Material Witness will focus on extreme textile process. Images will be posted here showing the history of my work, new work, developing projects and inspiration.

Wednesday, October 24, 2007

Disaster Averted

All of the large globes started to collapse and crumble in on themselves today.
Panic was too mild a description for what happened.

Logic center replaced hysteria and I proceeded to do some major problem solving.
Things collapse for the following reasons...they have been worked before completely drying, the glues are too flexible, the weight of the embellishments are too heavy, or the internal structure has been weakened with the burning process.

I was busy designing internal supports and decided to give up all together. I resorted to wailing and whining. I collapsed in a heap. I contacted the gallery and said they couldn't be shown.

I went down to the studio and proceeded to continue burning and forming. Voila! The largest ball has been resurrected and will be shown. It is stronger than ever. The most complex ball can
be saved and an internal support made from insulation foams will work tomorrow. The simplest ball might not ever be saved. I will start it from scratch again and deliver it late.

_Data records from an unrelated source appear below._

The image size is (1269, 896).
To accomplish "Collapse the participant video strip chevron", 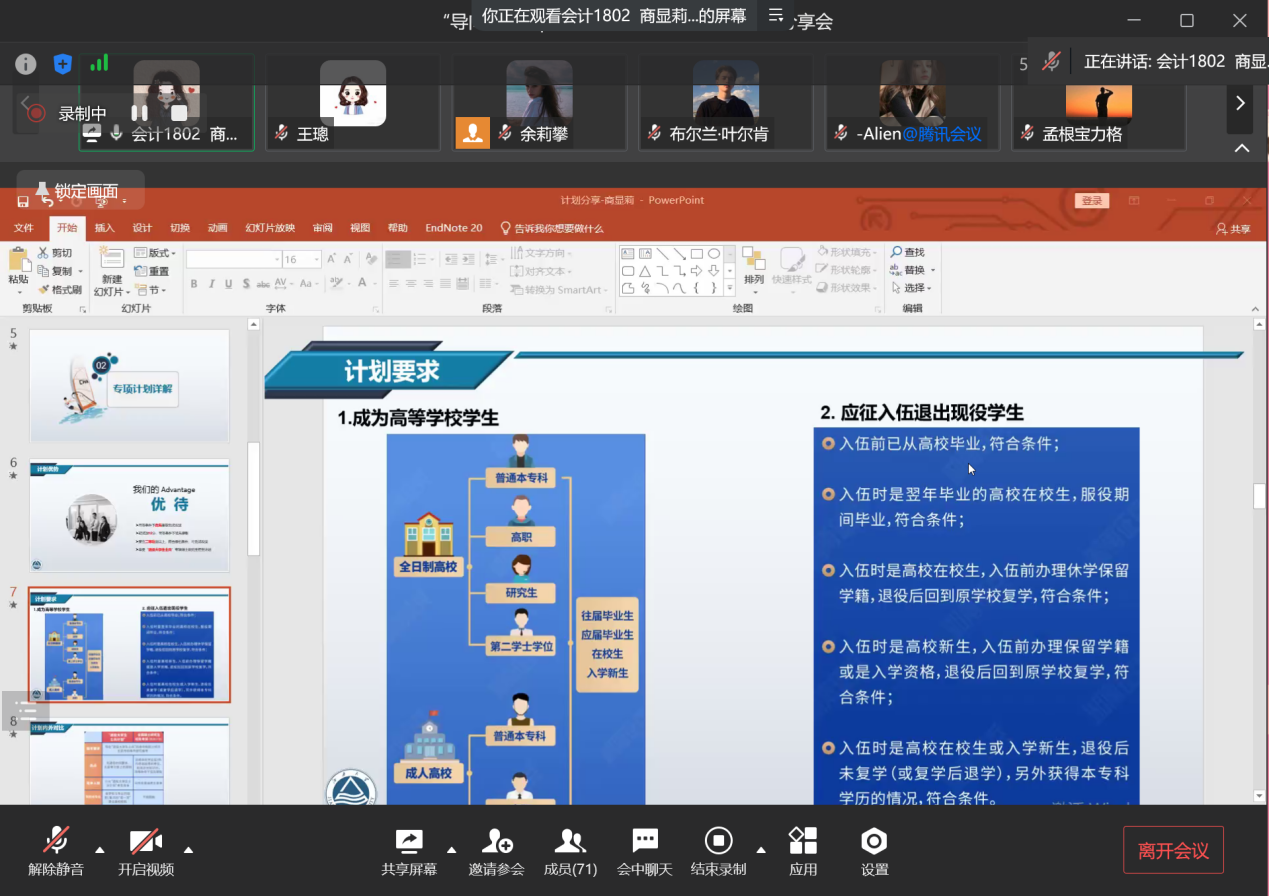I will click(1241, 148).
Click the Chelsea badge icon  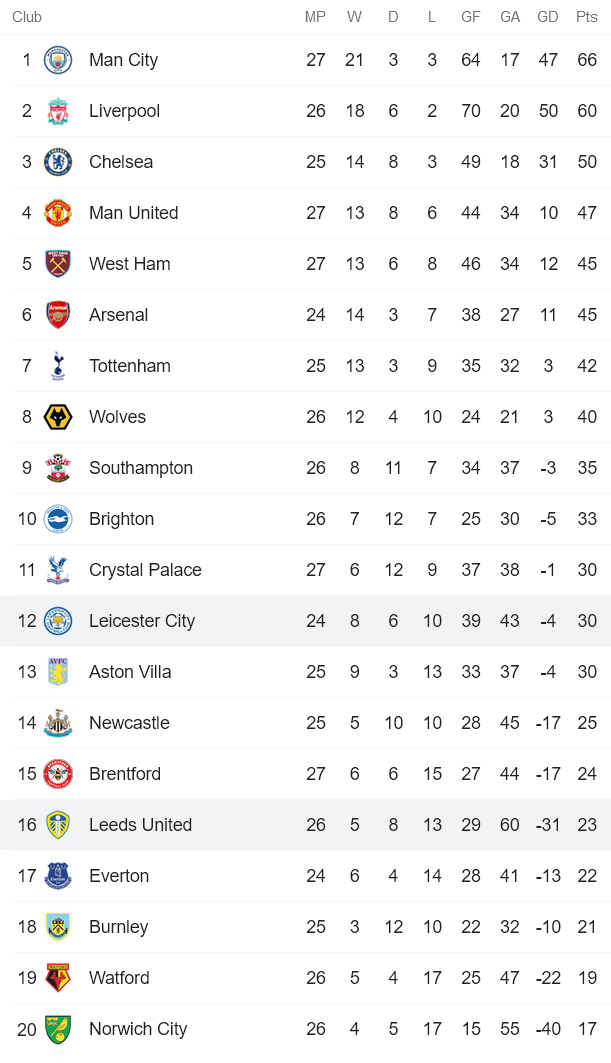pos(58,162)
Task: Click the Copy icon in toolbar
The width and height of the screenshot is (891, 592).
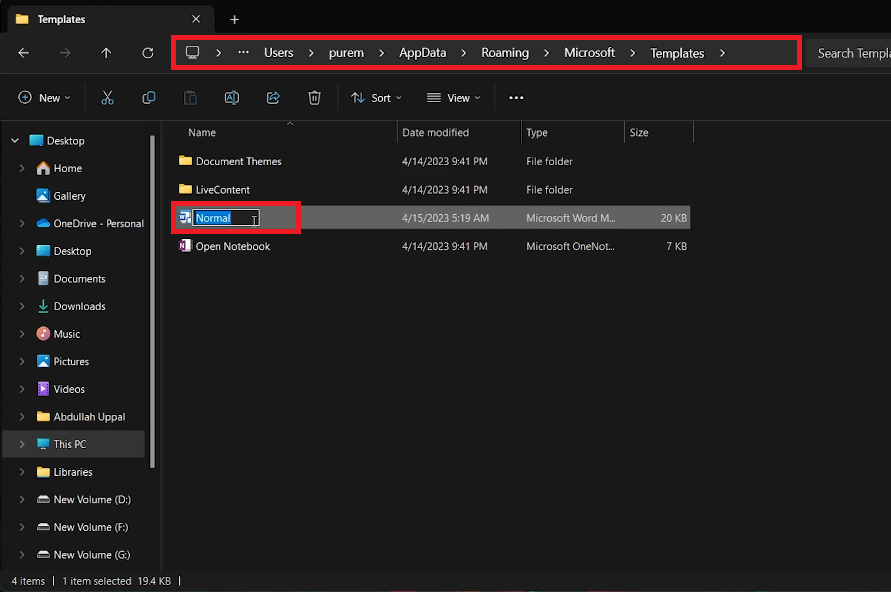Action: pyautogui.click(x=149, y=98)
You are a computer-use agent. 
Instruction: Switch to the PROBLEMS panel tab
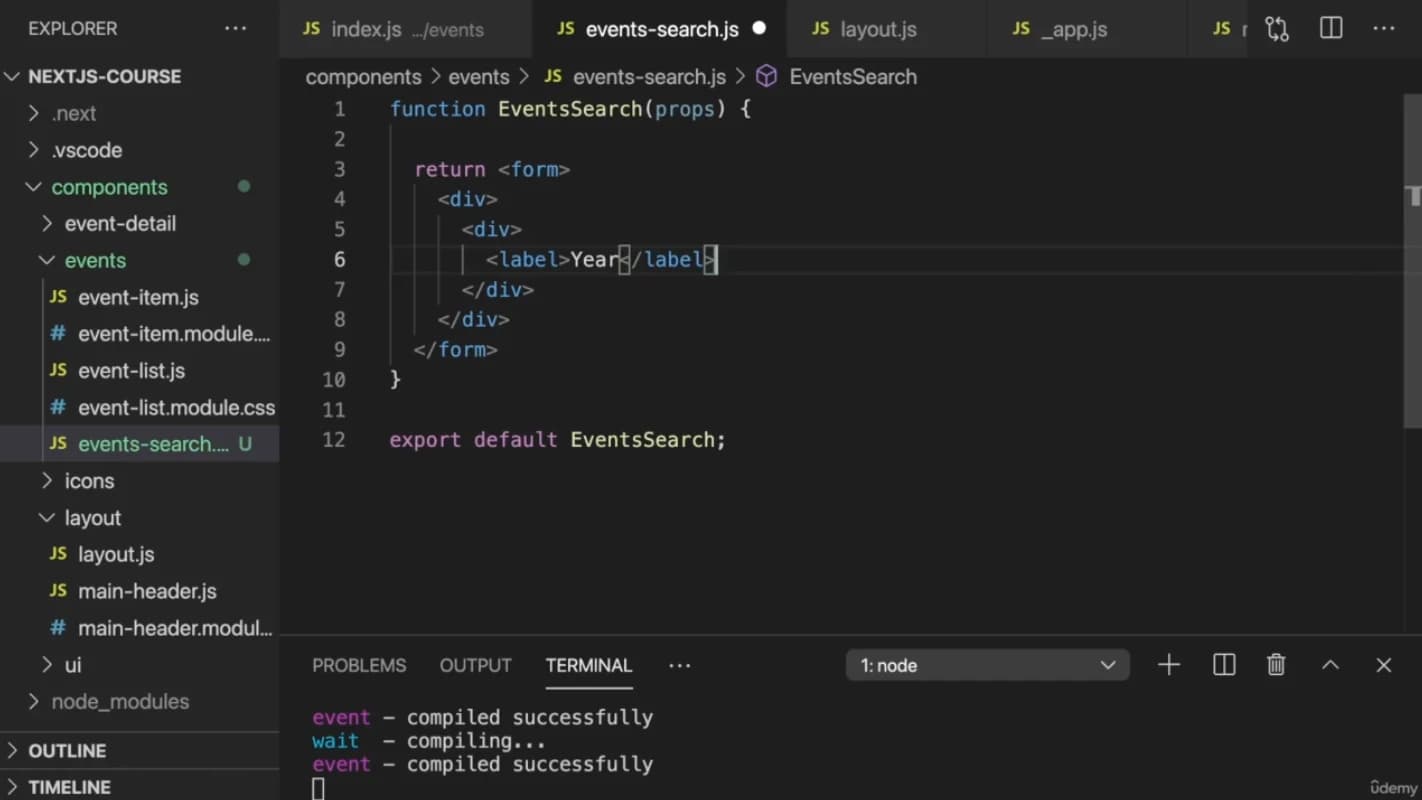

Every pore on my body is covered in emulsions and paint. I smell like a demented campfire girl
and my partner is getting crabbier because he hasn't been cuddled in awhile.

Sometimes art making is so much fun it makes social work an option again!


Quilt Pixie said...

So glad the hysteria changed to problem solving... I'm not sure I would have been able to make the switch. Is it possible to create an exoskeleton for the smallest one rather then trying to only make internal supports....

arlee said...

YOICKS! I'd have had a meltdown myself, if you forgive the directional pun :} Do you ever use wire as an armature? Some of it is pretty cool these days, just crying out to be used as an art "supply"/tool.

material witness said...

The smallest ones are solid as rock. The 30 inch ones are the problem.

One has been saved ith the use of extreme heat and reforming. A truck could probably run over it now.

The 25 incher has a window cut into it now. It is still a bit flaccid. The exoskeleton is a great idea and so is wire,

I have a plastic banding used for packing heavy loads. The foam hardens like rock so Tim will spray the inside.

I might try to find a small child and stuff them inside. The wiggling and squealing might be distracting.

Thanks for such good ideas.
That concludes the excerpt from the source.